Redécoupage électoral: des citoyens préoccupés

Enseigne du district du Bic à Rimouski

Sentiment d’appartenance bafoué, non-respect du territoire et de l’identité villageoise, ce sont des termes qui sont revenus à maintes reprises lors de la consultation publique sur le redécoupage électoral mercredi soir à Rimouski.

Les citoyens ont pu faire part de leurs préoccupations aux élus en visioconférence. Une centaine de Rimouskois avaient préalablement émis leurs commentaires à la Ville par écrit.

Plusieurs ont dénoncé le fait que le découpage des districts électoraux aura des impacts sur l’appartenance qu’ont les citoyens envers leur quartier, notamment au Bic et à Sacré-Cœur. Le plan de la Ville de Rimouski propose que le territoire du Bic soit élargi jusqu’à l’église de Sacré-Cœur afin d’équilibrer le nombre d’électeurs dans ce district.

Selon le maire, Marc Parent, le sentiment d’appartenance va au-delà d’un district électoral, puisqu’il y a plus de quartiers que de districts. « C’est indéniable qu’il y en a plus que 11. N’empêche que chaque quatre ans, les lignes des différents districts ont toujours été modifiées. »

Cette procédure administrative, qui a lieu tous les quatre ans, vise à réduire l’écart entre le nombre d’électeurs confiés à chaque conseiller municipal. Le ministère des Affaires municipales exige que cet écart ne doive pas dépasser plus ou moins 15 %. Or, les districts du Bic et de Sainte-Blandine/Mont-Lebel ont déjà eu droit à des exemptions.

L’identité au cœur du débat

Si certains citoyens prétendent que le sentiment d’appartenance est plus significatif au Bic en raison de son caractère historique, de son milieu villageois et de sa fusion récente avec la Ville de Rimouski, le conseiller municipal de Saint-Robert, Jocelyn Pelletier, est en désaccord. Il mentionne que le sentiment d’appartenance est tel à Saint-Robert qu’une assemblée citoyenne a lieu mensuellement.

D’autres Bicois se disent frustrés de revoir le territoire touché après la fusion.

Théâtre du Bic

Sylvain Trudel est un ancien conseiller municipal au Bic. Selon lui, la fusion a été réalisée avec une promesse de maintenir le territoire, le milieu villageois et l’appellation du Bic.

« Ça serait une trahison de retoucher au territoire actuel. La fusion est récente, elle a à peine 10 ans, donc ça serait une bonne idée de garder la promesse. »

Sylvain Trudel, citoyen

« La réalité est que le Bic s’est joint à Rimouski en 2009, souligne le maire. Semblerait-il qu’il y a eu des engagements verbaux à l’effet que le territoire du Bic ne serait jamais touché, mais rien d’écrit. Et nous on doit jongler avec la pression provinciale. » Marc Parent croit que l’adoption du règlement permettrait de ne pas avoir à refaire le même exercice pour les quatre, voire huit prochaines années.
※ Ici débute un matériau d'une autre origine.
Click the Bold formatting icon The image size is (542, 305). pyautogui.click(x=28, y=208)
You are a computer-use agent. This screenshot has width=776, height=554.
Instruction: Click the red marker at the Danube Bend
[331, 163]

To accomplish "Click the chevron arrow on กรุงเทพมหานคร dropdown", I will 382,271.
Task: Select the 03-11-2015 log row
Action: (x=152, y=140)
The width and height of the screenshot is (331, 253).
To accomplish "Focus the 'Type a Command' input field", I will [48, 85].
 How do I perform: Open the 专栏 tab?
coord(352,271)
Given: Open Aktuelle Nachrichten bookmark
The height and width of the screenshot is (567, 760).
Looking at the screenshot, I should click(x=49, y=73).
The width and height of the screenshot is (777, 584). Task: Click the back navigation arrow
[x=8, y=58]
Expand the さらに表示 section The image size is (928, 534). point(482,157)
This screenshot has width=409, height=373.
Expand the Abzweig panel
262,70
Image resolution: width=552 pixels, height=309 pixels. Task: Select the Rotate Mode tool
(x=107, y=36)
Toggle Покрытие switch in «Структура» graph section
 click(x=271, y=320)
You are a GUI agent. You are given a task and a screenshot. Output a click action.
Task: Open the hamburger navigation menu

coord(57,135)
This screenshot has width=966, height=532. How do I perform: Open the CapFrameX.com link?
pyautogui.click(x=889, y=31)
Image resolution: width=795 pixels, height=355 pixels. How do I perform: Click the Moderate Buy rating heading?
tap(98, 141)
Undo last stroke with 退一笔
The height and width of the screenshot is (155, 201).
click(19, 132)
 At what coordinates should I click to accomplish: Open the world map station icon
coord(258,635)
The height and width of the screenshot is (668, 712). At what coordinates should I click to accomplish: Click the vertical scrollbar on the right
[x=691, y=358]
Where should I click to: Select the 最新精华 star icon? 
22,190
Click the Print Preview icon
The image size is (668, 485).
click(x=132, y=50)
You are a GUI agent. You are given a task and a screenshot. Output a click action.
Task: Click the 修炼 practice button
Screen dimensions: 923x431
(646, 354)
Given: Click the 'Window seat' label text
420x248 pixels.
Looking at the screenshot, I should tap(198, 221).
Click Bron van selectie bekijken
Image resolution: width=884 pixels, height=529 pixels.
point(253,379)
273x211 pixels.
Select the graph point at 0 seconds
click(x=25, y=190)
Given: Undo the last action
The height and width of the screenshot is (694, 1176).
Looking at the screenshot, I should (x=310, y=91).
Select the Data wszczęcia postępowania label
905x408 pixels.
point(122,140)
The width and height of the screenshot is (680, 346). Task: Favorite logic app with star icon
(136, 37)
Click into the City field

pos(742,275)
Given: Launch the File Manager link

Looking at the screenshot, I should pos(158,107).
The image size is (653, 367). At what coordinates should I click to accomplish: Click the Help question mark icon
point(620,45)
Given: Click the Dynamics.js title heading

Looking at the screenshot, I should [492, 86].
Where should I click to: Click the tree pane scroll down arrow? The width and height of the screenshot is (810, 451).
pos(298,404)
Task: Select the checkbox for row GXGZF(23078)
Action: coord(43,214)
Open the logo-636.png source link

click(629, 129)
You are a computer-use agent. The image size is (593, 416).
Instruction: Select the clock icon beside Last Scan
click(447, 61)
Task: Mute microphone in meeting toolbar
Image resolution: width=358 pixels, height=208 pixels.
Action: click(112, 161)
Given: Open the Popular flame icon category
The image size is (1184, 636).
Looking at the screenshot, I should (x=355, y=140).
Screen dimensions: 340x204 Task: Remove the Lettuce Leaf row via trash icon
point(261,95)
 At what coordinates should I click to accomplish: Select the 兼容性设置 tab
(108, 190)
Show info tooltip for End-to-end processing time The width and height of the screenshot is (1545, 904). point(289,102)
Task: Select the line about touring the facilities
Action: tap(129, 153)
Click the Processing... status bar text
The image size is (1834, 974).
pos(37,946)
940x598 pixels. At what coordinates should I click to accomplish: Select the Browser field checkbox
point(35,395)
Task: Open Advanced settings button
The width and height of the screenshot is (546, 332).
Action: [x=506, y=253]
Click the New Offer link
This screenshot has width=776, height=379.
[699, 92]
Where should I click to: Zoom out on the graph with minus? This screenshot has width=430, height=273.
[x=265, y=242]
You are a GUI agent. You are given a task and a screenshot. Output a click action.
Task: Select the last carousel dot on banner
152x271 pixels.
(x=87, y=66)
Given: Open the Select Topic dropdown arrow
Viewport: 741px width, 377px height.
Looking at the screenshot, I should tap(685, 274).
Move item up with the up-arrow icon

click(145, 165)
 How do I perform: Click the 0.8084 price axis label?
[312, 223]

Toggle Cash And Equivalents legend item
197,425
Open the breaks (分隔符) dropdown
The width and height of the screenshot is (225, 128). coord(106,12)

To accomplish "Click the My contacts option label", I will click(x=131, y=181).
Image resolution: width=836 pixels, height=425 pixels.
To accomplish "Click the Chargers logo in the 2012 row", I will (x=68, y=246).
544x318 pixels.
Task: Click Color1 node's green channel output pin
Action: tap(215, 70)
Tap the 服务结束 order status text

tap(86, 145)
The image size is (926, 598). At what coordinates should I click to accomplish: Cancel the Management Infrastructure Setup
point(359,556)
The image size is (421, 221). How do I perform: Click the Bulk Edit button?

Le conseiller du district de Nazareth, Rodrigue Joncas, affirme que le statu quo est impossible, puisque ce ne sont pas deux, mais bien cinq districts qui devraient faire l’objet d’une exception en raison de l’évolution démographique.

« On vient enrichir le Bic de citoyens du district voisin qui est Sacré-Cœur. Ces citoyens, tous les quatre ans, voteront sous la bannière du Bic. »

Rodrigue Joncas, conseiller du district de Nazareth

Marc Parent dit être satisfait de la participation des citoyens et mènera une réflexion avec les conseillers municipaux à la lumière des commentaires reçus. Le règlement sera adopté lors de la prochaine séance du conseil, le 17 août, avec ou sans modification.